→ **Sezione del testo**:
--------------------------------

Un progetto congiunto che vedrà impegnati il Policlinico di Modena e la facoltà di Medicina. Una novità assoluta che, secondo la tempistica fissata dalle parti, dovrebbe partire nell’anno accademico 2020/2021 con i primi moduli base
A pochi giorni dal tanto discusso test di Medicina, l’Università di Modena guarda già al futuro. E se la prova maestra per accedere alla facoltà ha visto impegnati 968 studenti pari al 94% degli iscritti (che erano sulla carta 992), per 149 posti complessivi su due corsi (Medicina e Chirurgia e Odontoiatria e Protesi dentaria), per chi ce la farà, si profila all’orizzonte una nuova scuola di chirurgia con metodologie di insegnamento innovative. Un progetto congiunto che vedrà impegnati il Policlinico di Modena e la facoltà di Medicina, reso possibile dalla eccezionale sinergia che si è sviluppata in questi ultimi anni. Una novità assoluta che, secondo la tempistica fissata dalle parti, dovrebbe partire nell’anno accademico 2020/2021 con i primi moduli base.
Una sfida per tutta la sanità italiana che l’Ateneo emiliano, già noto per le tante eccellenze nell’ambito della chirurgia, si appresta a giocare per garantirsi un primato importante, come ha confermato il Preside della facoltà di Medicina e Chirurgia, il professor Giovanni Pellacani.

--------------------------------

→ **Consegna**: Riproduca integralmente il testo sulla nuova scuola di chirurgia dell'Università di Modena.

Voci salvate
--------------------------------

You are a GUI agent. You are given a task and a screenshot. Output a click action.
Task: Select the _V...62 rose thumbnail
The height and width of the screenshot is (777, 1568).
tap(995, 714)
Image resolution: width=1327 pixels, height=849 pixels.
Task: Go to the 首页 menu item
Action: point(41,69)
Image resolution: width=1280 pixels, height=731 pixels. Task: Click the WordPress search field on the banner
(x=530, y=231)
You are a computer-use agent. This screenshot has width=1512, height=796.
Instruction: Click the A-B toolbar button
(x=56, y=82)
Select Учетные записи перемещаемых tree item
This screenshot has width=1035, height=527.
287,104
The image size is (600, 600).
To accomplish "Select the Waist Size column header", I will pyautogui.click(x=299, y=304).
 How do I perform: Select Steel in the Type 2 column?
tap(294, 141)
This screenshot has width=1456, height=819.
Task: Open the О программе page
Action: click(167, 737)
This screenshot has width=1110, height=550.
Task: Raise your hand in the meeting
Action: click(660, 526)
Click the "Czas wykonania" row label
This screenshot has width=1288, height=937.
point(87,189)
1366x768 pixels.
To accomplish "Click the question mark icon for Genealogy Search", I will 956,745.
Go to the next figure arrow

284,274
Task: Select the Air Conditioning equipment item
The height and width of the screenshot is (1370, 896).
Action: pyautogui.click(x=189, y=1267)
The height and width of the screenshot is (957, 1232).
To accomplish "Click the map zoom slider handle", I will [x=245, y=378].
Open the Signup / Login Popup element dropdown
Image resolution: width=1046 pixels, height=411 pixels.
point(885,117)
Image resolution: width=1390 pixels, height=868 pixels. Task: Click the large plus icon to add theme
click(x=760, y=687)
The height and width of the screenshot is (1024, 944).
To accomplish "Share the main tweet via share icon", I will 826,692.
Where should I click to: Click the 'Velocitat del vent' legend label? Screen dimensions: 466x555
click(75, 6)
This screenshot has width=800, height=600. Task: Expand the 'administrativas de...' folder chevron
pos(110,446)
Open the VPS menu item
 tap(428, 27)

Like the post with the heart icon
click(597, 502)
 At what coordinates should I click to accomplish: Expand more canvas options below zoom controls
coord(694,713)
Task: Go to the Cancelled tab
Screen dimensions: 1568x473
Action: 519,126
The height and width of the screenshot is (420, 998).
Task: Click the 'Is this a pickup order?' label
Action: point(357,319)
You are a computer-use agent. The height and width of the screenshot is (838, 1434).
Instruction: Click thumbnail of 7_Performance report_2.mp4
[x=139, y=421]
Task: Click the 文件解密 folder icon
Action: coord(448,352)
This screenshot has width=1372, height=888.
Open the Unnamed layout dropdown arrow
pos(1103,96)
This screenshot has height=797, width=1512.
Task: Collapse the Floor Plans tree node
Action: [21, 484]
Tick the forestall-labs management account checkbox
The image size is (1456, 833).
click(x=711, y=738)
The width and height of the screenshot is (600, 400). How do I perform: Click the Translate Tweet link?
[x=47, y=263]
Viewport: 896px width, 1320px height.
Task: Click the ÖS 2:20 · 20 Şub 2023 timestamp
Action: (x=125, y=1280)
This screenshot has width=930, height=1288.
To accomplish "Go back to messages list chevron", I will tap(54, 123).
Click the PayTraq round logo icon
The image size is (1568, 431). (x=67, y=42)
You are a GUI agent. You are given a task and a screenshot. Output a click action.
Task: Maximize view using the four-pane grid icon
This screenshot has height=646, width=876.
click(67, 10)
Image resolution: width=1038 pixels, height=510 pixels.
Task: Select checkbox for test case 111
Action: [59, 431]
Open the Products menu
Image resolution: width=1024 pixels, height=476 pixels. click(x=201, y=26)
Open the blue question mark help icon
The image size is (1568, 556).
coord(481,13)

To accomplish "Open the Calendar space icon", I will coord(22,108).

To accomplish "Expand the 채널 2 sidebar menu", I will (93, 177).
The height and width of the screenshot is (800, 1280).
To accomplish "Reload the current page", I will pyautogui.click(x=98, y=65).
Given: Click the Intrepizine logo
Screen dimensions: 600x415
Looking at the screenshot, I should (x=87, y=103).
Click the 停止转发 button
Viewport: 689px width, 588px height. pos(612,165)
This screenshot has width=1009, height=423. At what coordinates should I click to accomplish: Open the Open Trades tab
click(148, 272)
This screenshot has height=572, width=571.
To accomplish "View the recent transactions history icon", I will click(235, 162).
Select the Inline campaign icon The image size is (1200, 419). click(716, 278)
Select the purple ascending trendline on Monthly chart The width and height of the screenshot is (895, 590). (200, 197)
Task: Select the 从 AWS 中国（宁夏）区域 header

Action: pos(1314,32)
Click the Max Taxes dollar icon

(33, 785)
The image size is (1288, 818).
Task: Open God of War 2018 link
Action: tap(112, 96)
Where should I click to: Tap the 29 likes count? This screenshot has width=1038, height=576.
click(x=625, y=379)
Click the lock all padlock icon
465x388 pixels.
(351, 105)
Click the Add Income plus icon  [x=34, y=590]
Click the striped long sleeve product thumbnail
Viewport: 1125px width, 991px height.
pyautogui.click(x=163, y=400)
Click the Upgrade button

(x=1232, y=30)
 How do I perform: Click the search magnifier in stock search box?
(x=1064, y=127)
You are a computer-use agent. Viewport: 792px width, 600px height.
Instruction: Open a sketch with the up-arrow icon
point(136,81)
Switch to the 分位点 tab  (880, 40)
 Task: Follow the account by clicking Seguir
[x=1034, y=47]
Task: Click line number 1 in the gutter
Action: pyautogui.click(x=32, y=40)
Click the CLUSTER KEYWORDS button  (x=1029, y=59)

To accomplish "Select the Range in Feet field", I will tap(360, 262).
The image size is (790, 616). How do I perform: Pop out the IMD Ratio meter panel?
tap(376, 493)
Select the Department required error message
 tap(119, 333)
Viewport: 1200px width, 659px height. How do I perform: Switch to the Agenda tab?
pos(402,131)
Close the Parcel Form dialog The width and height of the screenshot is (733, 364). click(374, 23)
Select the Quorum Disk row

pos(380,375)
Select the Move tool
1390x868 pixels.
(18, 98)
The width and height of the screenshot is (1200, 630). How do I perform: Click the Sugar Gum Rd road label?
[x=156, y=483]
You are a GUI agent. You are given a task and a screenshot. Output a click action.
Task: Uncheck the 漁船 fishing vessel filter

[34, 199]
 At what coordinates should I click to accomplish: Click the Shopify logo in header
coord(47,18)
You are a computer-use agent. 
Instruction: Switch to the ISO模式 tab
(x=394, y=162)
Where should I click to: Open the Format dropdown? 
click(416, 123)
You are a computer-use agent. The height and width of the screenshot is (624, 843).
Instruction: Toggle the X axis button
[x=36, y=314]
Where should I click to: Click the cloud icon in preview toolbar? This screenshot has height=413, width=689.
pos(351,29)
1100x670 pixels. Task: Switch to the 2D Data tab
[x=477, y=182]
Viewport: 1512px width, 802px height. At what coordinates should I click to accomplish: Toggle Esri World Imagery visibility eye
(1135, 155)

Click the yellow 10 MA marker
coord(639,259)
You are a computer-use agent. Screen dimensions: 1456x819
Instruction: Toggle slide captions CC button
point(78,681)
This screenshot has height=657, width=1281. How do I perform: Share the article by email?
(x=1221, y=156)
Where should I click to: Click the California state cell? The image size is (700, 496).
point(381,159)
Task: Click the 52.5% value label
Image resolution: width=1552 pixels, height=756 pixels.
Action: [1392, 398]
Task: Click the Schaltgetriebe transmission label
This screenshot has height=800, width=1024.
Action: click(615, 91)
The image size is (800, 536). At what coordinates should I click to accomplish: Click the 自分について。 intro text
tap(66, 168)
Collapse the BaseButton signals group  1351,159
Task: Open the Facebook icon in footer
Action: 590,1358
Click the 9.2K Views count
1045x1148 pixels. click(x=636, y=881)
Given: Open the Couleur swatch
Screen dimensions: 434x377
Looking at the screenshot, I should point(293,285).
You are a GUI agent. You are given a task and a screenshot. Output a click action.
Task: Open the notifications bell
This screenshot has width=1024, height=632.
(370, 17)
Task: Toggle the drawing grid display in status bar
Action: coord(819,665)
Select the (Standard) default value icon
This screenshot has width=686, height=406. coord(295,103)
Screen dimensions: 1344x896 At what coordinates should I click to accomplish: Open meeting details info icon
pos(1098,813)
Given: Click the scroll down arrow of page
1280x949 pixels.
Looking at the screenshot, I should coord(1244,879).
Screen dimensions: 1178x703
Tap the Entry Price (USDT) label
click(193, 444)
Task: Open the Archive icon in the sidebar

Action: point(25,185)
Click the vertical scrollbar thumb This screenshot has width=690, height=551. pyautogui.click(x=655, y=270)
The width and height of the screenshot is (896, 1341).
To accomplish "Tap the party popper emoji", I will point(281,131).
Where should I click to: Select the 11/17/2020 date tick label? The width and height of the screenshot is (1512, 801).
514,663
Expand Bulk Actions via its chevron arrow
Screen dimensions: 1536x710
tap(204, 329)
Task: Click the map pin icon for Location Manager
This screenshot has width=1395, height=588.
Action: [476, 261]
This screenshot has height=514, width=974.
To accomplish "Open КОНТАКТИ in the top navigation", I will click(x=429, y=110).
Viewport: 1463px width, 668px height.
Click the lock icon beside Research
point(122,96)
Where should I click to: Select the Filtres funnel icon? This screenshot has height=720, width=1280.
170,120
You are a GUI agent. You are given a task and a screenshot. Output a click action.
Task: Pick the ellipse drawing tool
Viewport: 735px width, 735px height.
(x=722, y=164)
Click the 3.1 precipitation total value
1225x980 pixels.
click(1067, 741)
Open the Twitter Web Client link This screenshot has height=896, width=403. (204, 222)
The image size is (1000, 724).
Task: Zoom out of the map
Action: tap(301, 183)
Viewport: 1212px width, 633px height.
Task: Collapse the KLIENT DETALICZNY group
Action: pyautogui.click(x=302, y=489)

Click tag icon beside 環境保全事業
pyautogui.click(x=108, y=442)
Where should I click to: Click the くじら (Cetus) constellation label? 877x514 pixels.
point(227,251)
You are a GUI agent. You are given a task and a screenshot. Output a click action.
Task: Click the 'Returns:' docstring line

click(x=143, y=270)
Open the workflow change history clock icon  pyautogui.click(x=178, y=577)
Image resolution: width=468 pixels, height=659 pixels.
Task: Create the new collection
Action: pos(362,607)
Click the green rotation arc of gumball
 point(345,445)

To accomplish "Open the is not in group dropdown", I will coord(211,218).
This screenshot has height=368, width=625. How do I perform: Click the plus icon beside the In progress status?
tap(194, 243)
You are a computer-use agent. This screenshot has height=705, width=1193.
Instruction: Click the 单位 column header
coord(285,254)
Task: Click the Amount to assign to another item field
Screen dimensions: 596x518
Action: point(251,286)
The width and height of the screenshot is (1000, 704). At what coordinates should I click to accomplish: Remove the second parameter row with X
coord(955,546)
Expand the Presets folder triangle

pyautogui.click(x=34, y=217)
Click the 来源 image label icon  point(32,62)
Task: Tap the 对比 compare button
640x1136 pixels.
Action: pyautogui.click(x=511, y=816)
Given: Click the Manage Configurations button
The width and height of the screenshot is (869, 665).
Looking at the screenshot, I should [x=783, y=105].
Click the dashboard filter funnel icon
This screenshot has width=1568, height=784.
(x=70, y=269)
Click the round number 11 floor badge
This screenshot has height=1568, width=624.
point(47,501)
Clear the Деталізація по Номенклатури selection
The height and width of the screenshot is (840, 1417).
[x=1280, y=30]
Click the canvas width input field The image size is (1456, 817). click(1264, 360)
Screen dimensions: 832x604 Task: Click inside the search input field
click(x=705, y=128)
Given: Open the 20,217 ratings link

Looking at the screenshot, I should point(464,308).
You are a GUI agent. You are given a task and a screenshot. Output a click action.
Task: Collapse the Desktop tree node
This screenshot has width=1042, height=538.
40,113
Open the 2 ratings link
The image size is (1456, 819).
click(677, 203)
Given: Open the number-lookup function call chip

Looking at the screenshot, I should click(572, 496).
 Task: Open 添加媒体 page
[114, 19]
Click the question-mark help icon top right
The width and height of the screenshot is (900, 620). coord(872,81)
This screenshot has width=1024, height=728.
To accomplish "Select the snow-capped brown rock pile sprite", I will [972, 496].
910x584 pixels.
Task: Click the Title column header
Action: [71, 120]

--------------------------------

→ **Risposta**:
Un progetto congiunto che vedrà impegnati il Policlinico di Modena e la facoltà di Medicina. Una novità assoluta che, secondo la tempistica fissata dalle parti, dovrebbe partire nell’anno accademico 2020/2021 con i primi moduli base
A pochi giorni dal tanto discusso test di Medicina, l’Università di Modena guarda già al futuro. E se la prova maestra per accedere alla facoltà ha visto impegnati 968 studenti pari al 94% degli iscritti (che erano sulla carta 992), per 149 posti complessivi su due corsi (Medicina e Chirurgia e Odontoiatria e Protesi dentaria), per chi ce la farà, si profila all’orizzonte una nuova scuola di chirurgia con metodologie di insegnamento innovative. Un progetto congiunto che vedrà impegnati il Policlinico di Modena e la facoltà di Medicina, reso possibile dalla eccezionale sinergia che si è sviluppata in questi ultimi anni. Una novità assoluta che, secondo la tempistica fissata dalle parti, dovrebbe partire nell’anno accademico 2020/2021 con i primi moduli base.
Una sfida per tutta la sanità italiana che l’Ateneo emiliano, già noto per le tante eccellenze nell’ambito della chirurgia, si appresta a giocare per garantirsi un primato importante, come ha confermato il Preside della facoltà di Medicina e Chirurgia, il professor Giovanni Pellacani.